Michael E. Ultee of Ulteemit BioConsulting forecasts that manufacturing in biopharma is now entering a new age of advanced processes whereby the overall cost of production could potentially begin to fall. He says that in five-year’s time with the new processes now being applied, “manufacturing will become more efficient and cost savings will be delivered. Furthermore, economic pressure from biosimilars will push manufactures of these types of therapeutics towards lower costs.” In fact, Ultee suggests that many of the manufacturing challenges with biosimilars have been overcome and that hurdles to wider patient access are chiefly due to patent walls and litigation.
In advanced therapies, a lack of cell and gene expertise is now already causing potential issues in the clinical progress of many therapies, and there is a scramble for the most capable development partners, despite many CDMOs investing in capabilities. “There is already a shortage of CDMO services for this type of work. The high valuations shown by recent acquisitions of CDMOs, such as Brammer Bio and Paragon Bioservices, bear this out. I expect the shortage to continue for the next few years until more development and manufacturing scientists are trained in this new discipline and CDMOs expand their offerings,” adds Ultee.
The implications of these new targets is that there will be a realignment over the next one to three years in the areas of cancer and rare-disease therapies – with a greater focus on cell and gene therapies rather than recombinant proteins.

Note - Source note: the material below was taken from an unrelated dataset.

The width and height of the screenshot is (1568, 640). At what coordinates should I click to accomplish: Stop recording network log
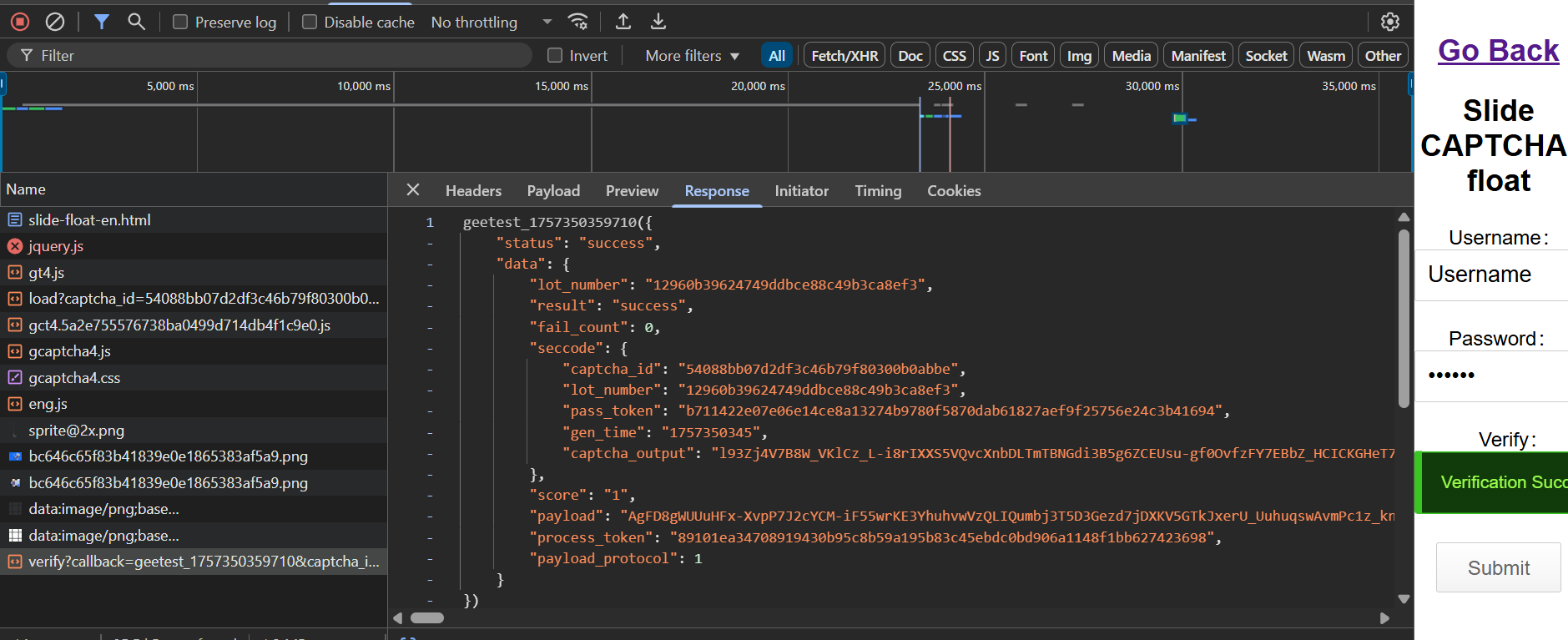point(20,22)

China’s market too is noted in the report as being on the rise. Vicky Qing Xia of BioPlan Associates notes that by 2021 at a CAGR of 16%, the biologics market in China may reach $50bn. Similarly, regulatory reforms – such as the MAH pilot – are seeing a bio services market growing even faster at above 30%, and forecast to reach $1.4bn by 2021. Qing Xia attributes this growth to several advanced players (primarily serving western customers) – notably WuXi Biologics, MabPlex, CMab and JHL biotech.

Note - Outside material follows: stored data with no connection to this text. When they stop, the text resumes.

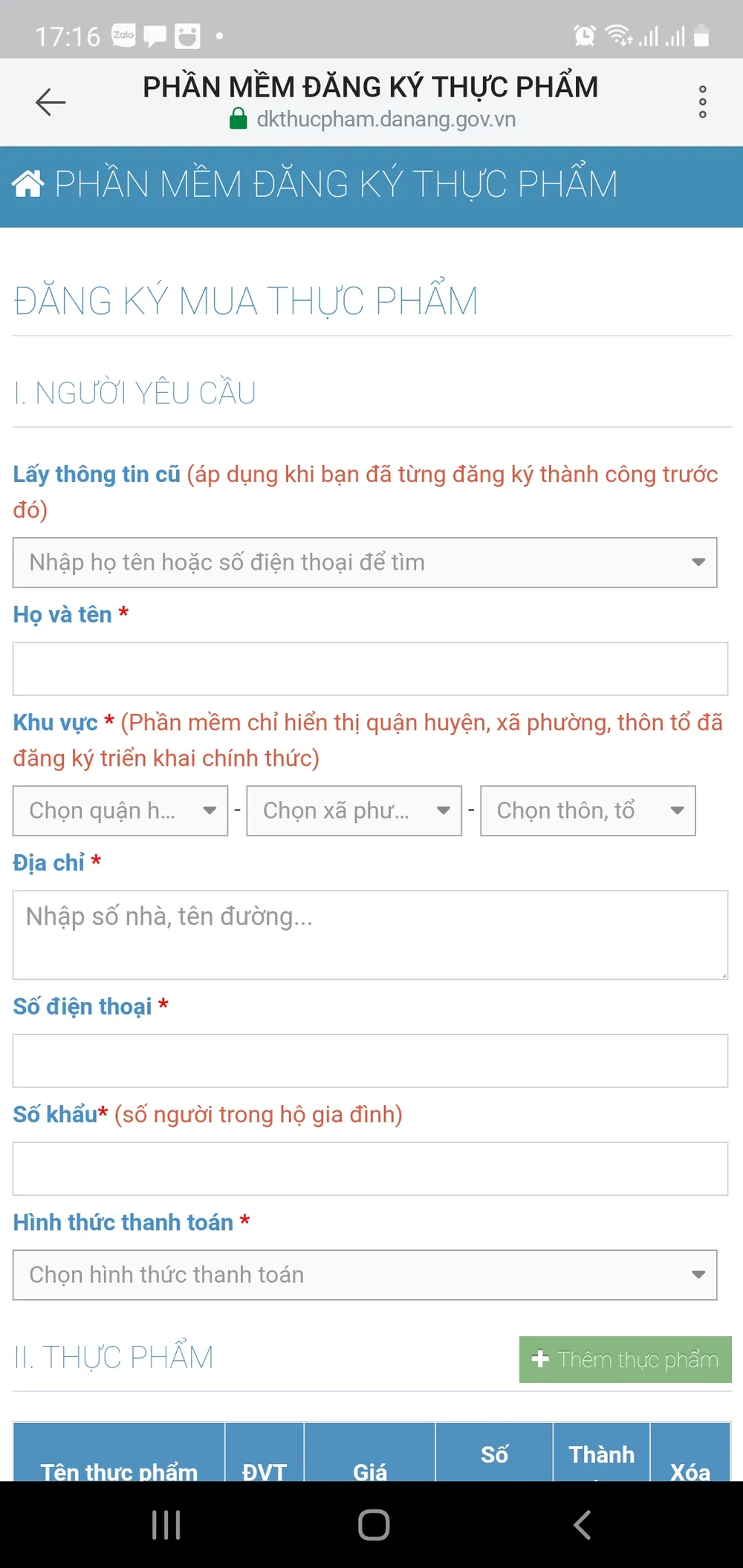This screenshot has height=1568, width=743.
Task: Expand the 'Chọn quận huyện' dropdown
Action: (x=120, y=810)
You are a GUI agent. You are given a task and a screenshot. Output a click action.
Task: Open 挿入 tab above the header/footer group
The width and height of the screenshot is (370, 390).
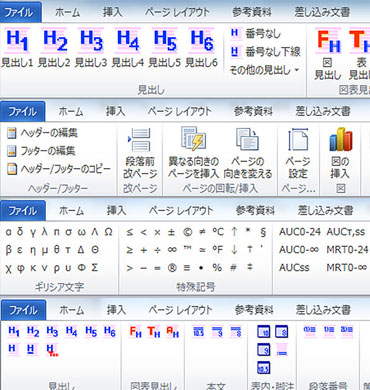115,111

However, Qing Xia also believes there may be a good degree of flux in the market predictions, particularly as new products transition between clinical and commercial supply, adding: “Many of the VC-backed developers would seek IPO, and Chinese investors are known to value fixed assets such as land, facility over IP and product portfolio. We see many developers outsource pilot-scale production, but they would then plan to build their own facilities when their project goes to late clinical stage.”
Tara Dougal, head of Content at Informa, says: “What our expert’s analysis shows is that we are at a really significant point for the supply chain, as new technologies help bring about improved manufacturing processes. It is also a big focus at both CPhI Worldwide and BioProduction this year and much of our content and, of our course, networking opportunities are designed to empower both exhibitors and attendees to meet partners that will help them prepare and deliver new solutions to help the industry expand in the next few years. Additionally, P-MEC is also showcasing all of the global technologies to help deliver new manufacturing methodologies and sustain the growth predicted in contract services for both solid dose and biological drugs.”